|
Mieterhöhung auch ohne beigelegten Mietspiegel wirksam? |
|
|
|
|
Freitag, 03. April 2009 |
|
Der auch für das Wohnraummietrecht zuständige VIII. Zivilsenat des BGH hat entschieden (Urteil vom 11. März 2009 - VIII ZR 74/08), dass ein ordnungsgemäßes Mieterhöhungsverlangen nicht unbedingt erfordert, dass diesem Mieterhöhungsverlangen der Mietspiegel beigefügt wird, wenn dieser im Kundencenter des Vermieters eingesehen werden kann.
Der Sachverhalt
Der Eigentümer eines Mietshauses in Wiesbaden hatte eine Mieterhöhung ausgesprochen und sich dabei auf den einschlägigen Mietenspiegel der Stadt Wiesbaden bezogen. Der Eigentümer wies im Mieterhöhungsverlangen darauf hin, dass der Mietspiegel unter anderem beim Mieterschutzverein erhältlich sei und im Kundencenter des Vermieters eingesehen werden könne. Die Mieter stimmten der Mieterhöhung nicht zu.
Das Gerichtsverfahren
Mit der Klage auf Zustimmung zur Mieterhöhung drang der Eigentümer in den ersten beiden Instanzen nicht durch.

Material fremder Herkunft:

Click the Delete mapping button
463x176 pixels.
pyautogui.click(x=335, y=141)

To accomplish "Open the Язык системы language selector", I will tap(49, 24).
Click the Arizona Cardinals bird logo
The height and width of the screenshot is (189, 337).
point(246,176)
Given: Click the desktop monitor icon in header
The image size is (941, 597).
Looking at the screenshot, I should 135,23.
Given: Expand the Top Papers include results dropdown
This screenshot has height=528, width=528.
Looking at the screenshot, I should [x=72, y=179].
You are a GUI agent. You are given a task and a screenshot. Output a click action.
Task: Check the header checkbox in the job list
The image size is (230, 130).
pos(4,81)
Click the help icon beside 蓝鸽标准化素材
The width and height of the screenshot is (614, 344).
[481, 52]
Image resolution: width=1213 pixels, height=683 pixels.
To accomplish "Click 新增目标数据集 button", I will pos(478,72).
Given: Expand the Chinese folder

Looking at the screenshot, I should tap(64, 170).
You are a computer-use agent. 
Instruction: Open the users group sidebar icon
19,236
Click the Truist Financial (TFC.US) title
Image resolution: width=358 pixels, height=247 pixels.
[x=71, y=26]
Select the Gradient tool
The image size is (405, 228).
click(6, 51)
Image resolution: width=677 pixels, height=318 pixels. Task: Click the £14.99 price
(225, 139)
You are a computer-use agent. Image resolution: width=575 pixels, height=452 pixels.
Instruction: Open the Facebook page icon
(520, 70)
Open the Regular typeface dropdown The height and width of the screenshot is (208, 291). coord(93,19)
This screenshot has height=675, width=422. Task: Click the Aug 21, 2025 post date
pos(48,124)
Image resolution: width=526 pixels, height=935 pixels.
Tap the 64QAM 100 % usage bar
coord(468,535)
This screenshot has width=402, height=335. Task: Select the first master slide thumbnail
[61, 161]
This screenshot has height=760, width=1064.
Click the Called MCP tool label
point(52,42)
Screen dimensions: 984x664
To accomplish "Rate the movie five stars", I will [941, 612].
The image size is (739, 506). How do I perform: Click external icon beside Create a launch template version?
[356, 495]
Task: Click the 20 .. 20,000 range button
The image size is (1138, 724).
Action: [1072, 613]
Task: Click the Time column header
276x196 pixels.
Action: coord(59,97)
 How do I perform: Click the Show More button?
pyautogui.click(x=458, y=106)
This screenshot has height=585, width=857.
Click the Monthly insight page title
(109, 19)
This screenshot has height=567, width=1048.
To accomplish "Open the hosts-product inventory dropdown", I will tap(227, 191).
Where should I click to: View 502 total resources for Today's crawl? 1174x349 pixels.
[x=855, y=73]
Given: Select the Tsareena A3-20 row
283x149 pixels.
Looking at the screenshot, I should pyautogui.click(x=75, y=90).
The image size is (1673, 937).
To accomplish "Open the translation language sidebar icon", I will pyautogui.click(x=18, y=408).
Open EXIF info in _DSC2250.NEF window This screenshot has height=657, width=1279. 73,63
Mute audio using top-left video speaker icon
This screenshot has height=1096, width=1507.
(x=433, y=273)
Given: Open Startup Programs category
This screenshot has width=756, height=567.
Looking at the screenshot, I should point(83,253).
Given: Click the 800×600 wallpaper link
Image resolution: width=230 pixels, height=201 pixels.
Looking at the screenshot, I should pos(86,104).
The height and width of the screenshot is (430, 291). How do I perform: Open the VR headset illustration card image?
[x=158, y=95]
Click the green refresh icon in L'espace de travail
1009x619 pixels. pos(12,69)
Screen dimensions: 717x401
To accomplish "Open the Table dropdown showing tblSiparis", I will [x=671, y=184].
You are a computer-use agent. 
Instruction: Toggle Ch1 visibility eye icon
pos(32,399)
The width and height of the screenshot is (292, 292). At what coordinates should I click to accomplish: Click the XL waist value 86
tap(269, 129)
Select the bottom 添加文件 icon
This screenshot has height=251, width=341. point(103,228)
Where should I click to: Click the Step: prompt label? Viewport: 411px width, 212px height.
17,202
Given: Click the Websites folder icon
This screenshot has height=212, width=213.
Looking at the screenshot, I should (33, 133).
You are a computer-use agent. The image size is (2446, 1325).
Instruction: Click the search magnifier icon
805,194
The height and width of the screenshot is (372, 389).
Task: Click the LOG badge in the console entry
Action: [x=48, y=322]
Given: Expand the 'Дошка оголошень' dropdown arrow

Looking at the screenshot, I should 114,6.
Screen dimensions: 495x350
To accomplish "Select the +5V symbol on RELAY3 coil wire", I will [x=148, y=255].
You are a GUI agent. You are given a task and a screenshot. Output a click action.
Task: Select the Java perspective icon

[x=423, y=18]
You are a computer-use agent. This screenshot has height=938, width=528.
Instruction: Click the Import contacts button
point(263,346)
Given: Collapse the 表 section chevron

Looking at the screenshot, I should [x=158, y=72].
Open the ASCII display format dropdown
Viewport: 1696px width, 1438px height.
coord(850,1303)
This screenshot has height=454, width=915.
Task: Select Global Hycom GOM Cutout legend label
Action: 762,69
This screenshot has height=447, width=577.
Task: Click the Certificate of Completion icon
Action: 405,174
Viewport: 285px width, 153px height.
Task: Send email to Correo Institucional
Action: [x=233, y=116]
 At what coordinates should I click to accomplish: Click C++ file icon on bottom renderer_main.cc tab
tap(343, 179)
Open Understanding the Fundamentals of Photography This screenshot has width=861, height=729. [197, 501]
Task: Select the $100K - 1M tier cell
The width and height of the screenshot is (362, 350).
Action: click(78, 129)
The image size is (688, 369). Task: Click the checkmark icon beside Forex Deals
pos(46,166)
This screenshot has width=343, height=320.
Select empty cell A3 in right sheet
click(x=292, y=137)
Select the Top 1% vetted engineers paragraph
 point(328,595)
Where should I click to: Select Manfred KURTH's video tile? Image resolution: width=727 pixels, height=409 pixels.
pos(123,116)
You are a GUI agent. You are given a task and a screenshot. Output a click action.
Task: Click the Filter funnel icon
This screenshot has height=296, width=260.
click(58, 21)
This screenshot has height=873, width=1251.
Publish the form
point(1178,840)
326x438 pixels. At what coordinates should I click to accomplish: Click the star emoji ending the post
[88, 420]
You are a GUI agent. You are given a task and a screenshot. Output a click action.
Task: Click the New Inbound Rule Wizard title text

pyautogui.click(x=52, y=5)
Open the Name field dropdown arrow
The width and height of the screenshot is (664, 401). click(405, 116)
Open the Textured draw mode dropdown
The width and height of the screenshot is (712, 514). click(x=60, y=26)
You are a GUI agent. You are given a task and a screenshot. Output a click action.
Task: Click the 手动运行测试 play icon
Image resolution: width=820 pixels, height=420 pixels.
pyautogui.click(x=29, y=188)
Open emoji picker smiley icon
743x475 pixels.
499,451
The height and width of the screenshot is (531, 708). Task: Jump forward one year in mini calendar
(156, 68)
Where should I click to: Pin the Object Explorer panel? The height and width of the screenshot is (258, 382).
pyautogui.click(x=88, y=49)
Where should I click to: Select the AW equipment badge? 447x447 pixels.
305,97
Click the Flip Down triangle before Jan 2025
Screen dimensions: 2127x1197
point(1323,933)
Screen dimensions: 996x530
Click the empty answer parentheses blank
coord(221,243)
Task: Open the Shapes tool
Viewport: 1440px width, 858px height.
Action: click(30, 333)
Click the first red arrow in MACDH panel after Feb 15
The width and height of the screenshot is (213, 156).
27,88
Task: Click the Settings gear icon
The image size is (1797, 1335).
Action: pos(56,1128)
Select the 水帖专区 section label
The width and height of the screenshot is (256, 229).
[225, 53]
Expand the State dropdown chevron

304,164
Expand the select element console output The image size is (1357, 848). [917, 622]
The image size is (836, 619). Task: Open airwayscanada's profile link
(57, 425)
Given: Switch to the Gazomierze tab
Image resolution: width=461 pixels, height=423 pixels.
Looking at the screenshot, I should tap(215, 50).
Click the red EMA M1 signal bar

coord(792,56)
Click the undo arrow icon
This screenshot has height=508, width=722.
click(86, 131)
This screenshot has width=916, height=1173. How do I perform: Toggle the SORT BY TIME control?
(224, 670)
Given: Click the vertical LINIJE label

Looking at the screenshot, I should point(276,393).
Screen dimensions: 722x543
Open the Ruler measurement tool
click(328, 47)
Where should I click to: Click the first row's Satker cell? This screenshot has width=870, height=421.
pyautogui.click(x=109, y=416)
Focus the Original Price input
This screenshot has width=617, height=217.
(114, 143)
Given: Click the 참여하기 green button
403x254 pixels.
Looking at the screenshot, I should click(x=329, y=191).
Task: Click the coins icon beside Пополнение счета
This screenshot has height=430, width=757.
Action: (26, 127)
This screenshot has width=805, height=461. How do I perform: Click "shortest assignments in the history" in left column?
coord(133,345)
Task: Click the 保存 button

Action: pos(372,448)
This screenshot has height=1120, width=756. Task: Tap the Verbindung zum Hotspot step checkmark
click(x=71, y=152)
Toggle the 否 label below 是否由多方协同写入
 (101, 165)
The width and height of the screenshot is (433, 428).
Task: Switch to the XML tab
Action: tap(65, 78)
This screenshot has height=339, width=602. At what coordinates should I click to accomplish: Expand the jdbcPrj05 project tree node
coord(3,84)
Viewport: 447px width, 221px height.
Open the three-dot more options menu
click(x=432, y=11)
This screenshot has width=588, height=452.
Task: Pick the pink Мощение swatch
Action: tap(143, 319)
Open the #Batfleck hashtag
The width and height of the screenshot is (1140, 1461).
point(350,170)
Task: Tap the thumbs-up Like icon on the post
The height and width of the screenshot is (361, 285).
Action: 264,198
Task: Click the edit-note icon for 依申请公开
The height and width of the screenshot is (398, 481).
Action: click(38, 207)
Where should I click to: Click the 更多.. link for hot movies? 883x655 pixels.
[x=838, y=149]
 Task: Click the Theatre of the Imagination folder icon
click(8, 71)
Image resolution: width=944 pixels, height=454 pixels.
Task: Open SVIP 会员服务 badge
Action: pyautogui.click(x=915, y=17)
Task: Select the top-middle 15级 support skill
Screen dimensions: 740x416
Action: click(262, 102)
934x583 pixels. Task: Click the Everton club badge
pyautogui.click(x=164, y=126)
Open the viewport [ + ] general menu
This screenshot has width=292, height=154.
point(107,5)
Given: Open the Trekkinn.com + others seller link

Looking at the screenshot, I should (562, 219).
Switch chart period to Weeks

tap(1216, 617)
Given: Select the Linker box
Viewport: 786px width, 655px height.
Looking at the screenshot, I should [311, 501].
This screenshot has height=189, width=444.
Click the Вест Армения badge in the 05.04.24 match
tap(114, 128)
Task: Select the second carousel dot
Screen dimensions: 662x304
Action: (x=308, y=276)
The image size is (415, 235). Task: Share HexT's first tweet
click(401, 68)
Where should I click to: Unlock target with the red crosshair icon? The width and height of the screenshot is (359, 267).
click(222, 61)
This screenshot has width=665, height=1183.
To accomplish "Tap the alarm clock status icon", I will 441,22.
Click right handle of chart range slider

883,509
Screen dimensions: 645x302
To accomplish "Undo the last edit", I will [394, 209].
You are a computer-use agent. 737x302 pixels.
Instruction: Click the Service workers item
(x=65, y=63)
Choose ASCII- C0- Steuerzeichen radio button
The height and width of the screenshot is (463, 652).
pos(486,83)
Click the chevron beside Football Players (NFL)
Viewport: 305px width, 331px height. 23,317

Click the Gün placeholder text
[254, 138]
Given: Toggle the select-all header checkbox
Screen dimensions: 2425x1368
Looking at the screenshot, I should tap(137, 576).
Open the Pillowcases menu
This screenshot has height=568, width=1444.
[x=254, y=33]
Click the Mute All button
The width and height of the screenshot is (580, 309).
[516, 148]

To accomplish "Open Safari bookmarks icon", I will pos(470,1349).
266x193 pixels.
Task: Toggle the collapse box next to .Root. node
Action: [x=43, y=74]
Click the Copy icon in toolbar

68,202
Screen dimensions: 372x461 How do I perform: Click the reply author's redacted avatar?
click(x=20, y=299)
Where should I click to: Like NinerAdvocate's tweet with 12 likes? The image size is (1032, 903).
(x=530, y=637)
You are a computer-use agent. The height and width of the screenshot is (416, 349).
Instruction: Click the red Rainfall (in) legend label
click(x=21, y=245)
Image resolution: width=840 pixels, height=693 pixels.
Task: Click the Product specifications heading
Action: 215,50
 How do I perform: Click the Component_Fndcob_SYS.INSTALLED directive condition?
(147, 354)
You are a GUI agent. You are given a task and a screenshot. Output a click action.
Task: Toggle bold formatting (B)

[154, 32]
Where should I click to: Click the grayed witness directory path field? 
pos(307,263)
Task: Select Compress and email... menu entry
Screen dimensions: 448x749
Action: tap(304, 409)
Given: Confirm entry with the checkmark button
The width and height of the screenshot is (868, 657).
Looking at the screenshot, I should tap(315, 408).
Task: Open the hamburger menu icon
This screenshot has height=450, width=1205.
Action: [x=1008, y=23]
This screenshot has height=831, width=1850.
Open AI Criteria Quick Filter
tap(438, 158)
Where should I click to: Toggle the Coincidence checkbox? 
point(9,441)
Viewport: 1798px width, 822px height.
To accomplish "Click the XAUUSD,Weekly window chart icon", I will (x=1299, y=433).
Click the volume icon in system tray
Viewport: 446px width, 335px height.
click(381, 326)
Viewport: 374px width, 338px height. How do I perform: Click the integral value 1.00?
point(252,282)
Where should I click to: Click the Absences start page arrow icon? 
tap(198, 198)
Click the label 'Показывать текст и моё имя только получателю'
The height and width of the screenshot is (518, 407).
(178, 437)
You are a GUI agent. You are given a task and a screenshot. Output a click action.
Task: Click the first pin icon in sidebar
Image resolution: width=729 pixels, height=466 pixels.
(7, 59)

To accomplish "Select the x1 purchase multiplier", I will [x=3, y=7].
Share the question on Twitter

Der Bundesgerichtshof entschied jedoch, dass die Beifügung des Mietspiegels zur ordnungsgemäßen Begründung des Mieterhöhungsverlangens nicht erforderlich ist, wenn der Mietspiegel allgemein zugänglich ist. In einem solchen Fall ist es dem Mieter zumutbar, zur Prüfung der Angaben des Vermieters auf den ohne weiteres zugänglichen Mietspiegel zurückzugreifen. Nichts anderes gilt nach dem Bundesgerichtshof, wenn die Möglichkeit der Einsichtnahme in den Mietspiegel im Kundencenter des Vermieters besteht.
Die Sache ist an das Landgericht Wiesbaden zurückverwiesen worden, da das Landgericht noch prüfen muss, ob das Mieterhöhungsverlangen inhaltlich auch begründet ist.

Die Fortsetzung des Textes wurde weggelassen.